# [Data listing]
____________

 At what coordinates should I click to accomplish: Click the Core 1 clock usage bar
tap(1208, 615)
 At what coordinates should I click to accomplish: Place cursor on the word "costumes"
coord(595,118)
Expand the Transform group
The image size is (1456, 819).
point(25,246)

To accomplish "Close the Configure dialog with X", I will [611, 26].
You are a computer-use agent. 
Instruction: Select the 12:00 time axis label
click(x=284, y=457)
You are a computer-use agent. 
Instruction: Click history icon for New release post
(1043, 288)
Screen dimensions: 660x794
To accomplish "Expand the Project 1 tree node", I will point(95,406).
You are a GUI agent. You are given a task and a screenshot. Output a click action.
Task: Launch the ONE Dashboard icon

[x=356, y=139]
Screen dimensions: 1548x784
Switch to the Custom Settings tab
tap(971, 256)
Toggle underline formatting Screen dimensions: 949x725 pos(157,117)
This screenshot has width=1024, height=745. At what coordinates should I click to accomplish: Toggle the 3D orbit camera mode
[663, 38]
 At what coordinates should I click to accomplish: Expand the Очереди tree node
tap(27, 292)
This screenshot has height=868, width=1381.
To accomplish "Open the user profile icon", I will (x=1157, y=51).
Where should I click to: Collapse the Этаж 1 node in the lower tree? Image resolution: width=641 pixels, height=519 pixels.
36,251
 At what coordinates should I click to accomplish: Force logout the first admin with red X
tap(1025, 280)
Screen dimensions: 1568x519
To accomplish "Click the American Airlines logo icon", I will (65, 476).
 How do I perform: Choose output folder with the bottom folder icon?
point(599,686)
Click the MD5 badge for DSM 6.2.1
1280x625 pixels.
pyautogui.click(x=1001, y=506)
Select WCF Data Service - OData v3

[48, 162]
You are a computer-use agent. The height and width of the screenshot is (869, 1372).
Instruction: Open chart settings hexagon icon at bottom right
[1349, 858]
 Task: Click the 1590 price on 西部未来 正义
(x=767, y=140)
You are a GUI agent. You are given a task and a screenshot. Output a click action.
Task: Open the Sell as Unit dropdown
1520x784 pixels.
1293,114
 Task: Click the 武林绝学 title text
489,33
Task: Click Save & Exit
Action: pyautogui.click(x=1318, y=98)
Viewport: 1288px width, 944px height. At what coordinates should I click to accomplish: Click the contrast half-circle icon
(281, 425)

____________

Please copy out all of the entries above line for line, with no changes.

# [Output of the exercise]
 At what coordinates should I click to accomplish: Click the Core 1 clock usage bar
tap(1208, 615)
 At what coordinates should I click to accomplish: Place cursor on the word "costumes"
coord(595,118)
Expand the Transform group
The image size is (1456, 819).
point(25,246)

To accomplish "Close the Configure dialog with X", I will [611, 26].
You are a computer-use agent. 
Instruction: Select the 12:00 time axis label
click(x=284, y=457)
You are a computer-use agent. 
Instruction: Click history icon for New release post
(1043, 288)
Screen dimensions: 660x794
To accomplish "Expand the Project 1 tree node", I will point(95,406).
You are a GUI agent. You are given a task and a screenshot. Output a click action.
Task: Launch the ONE Dashboard icon

[x=356, y=139]
Screen dimensions: 1548x784
Switch to the Custom Settings tab
tap(971, 256)
Toggle underline formatting Screen dimensions: 949x725 pos(157,117)
This screenshot has width=1024, height=745. At what coordinates should I click to accomplish: Toggle the 3D orbit camera mode
[663, 38]
 At what coordinates should I click to accomplish: Expand the Очереди tree node
tap(27, 292)
This screenshot has height=868, width=1381.
To accomplish "Open the user profile icon", I will (x=1157, y=51).
Where should I click to: Collapse the Этаж 1 node in the lower tree? Image resolution: width=641 pixels, height=519 pixels.
36,251
 At what coordinates should I click to accomplish: Force logout the first admin with red X
tap(1025, 280)
Screen dimensions: 1568x519
To accomplish "Click the American Airlines logo icon", I will (65, 476).
 How do I perform: Choose output folder with the bottom folder icon?
point(599,686)
Click the MD5 badge for DSM 6.2.1
1280x625 pixels.
pyautogui.click(x=1001, y=506)
Select WCF Data Service - OData v3

[48, 162]
You are a computer-use agent. The height and width of the screenshot is (869, 1372).
Instruction: Open chart settings hexagon icon at bottom right
[1349, 858]
 Task: Click the 1590 price on 西部未来 正义
(x=767, y=140)
You are a GUI agent. You are given a task and a screenshot. Output a click action.
Task: Open the Sell as Unit dropdown
1520x784 pixels.
1293,114
 Task: Click the 武林绝学 title text
489,33
Task: Click Save & Exit
Action: pyautogui.click(x=1318, y=98)
Viewport: 1288px width, 944px height. At what coordinates should I click to accomplish: Click the contrast half-circle icon
(281, 425)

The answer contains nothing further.